EXTRACT TO READ:

#####

My farm guy was feeding his Kats and Kat/St. Croix mixes a lot of grain too but he learned real quick that these breeds do better on a grass diet. You can get some of those grain fed Kats and switch them over pretty easily into what they were meant to be.

That's the problem with these traditional woolly farmers. They get the hair breeds because of getting rid of the wool but they insist on trying to treat the hair breeds like their usual meat breeds and it always ends in disaster. Pretty soon you have hair sheep that are prone to parasites, problems in lambing, diseases, etc. They simply cannot see that their greed to get everything to market as quickly as possible and make the most money just doesn't fit with these hair breeds.

Hair sheep grow slower but they fatten up nicely on only grass and hay. Their meat is so sweet that it can hardly be called lamb or mutton..no strong flavors like the woolly meat breeds. They do so well on grass and natural husbandry that when they are used badly(fed grains, given harsh chemical dewormers, kept in feedlots) for production/meat markets they start to show the same difficulties as the woolly meat sheep and so the silly and greedy farmers declare themselves as being victims of deceptive advertisement on the hair breeds.

#####

(Records taken from a dataset)
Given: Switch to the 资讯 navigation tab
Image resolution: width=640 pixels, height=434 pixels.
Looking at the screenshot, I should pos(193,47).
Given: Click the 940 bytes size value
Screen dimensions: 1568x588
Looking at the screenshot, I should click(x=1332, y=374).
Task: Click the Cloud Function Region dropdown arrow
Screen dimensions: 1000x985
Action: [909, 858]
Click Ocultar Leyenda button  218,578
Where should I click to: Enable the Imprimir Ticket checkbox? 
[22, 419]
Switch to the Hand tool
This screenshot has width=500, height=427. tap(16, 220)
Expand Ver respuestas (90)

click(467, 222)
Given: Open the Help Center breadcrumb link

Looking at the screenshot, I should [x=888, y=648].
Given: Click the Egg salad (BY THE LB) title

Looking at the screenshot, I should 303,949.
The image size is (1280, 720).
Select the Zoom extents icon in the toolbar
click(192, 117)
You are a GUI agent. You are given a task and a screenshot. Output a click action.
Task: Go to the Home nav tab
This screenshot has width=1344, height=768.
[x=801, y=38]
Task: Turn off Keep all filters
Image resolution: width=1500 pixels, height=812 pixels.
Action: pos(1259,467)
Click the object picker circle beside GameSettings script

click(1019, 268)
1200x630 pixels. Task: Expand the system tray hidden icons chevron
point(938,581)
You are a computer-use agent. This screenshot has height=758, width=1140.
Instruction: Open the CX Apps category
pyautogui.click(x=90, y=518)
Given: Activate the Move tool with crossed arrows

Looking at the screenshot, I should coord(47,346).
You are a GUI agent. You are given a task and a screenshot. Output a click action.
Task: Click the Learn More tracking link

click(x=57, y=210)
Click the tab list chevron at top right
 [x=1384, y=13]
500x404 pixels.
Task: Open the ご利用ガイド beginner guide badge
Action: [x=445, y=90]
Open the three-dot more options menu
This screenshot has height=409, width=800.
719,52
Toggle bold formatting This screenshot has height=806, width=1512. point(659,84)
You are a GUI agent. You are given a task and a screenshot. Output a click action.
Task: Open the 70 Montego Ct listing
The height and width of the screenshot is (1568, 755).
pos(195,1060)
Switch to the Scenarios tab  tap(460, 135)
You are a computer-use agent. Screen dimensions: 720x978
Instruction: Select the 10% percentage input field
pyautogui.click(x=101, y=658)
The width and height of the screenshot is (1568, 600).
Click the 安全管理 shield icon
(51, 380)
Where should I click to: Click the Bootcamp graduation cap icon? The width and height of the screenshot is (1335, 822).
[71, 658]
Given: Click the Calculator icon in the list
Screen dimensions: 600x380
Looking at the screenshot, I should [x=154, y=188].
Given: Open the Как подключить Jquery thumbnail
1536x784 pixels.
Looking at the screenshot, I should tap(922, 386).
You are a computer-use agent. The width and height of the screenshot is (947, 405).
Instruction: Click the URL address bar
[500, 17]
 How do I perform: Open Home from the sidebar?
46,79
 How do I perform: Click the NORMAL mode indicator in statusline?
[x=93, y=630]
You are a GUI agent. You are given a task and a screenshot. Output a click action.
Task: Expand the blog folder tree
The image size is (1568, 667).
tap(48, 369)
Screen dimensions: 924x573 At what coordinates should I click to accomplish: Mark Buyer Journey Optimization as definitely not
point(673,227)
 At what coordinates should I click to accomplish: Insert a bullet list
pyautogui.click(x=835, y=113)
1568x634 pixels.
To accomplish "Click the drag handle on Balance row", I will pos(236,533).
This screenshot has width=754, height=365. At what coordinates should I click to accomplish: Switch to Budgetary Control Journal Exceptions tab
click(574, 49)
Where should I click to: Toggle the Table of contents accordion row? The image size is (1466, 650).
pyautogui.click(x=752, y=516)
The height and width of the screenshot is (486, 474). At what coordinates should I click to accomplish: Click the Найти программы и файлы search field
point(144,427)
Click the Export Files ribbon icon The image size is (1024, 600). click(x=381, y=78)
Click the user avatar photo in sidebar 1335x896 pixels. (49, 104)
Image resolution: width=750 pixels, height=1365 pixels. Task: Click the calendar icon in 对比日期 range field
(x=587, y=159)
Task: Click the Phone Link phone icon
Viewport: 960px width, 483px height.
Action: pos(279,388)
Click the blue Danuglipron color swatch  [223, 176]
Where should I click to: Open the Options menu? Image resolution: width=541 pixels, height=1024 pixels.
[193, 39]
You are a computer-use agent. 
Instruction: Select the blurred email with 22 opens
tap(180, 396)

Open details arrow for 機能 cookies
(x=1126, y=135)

#####

EXERCISE:
Write out the part of the passage on hair sheep starting with "My farm guy" and going on through "these hair breeds.".

RESULT:
My farm guy was feeding his Kats and Kat/St. Croix mixes a lot of grain too but he learned real quick that these breeds do better on a grass diet. You can get some of those grain fed Kats and switch them over pretty easily into what they were meant to be.

That's the problem with these traditional woolly farmers. They get the hair breeds because of getting rid of the wool but they insist on trying to treat the hair breeds like their usual meat breeds and it always ends in disaster. Pretty soon you have hair sheep that are prone to parasites, problems in lambing, diseases, etc. They simply cannot see that their greed to get everything to market as quickly as possible and make the most money just doesn't fit with these hair breeds.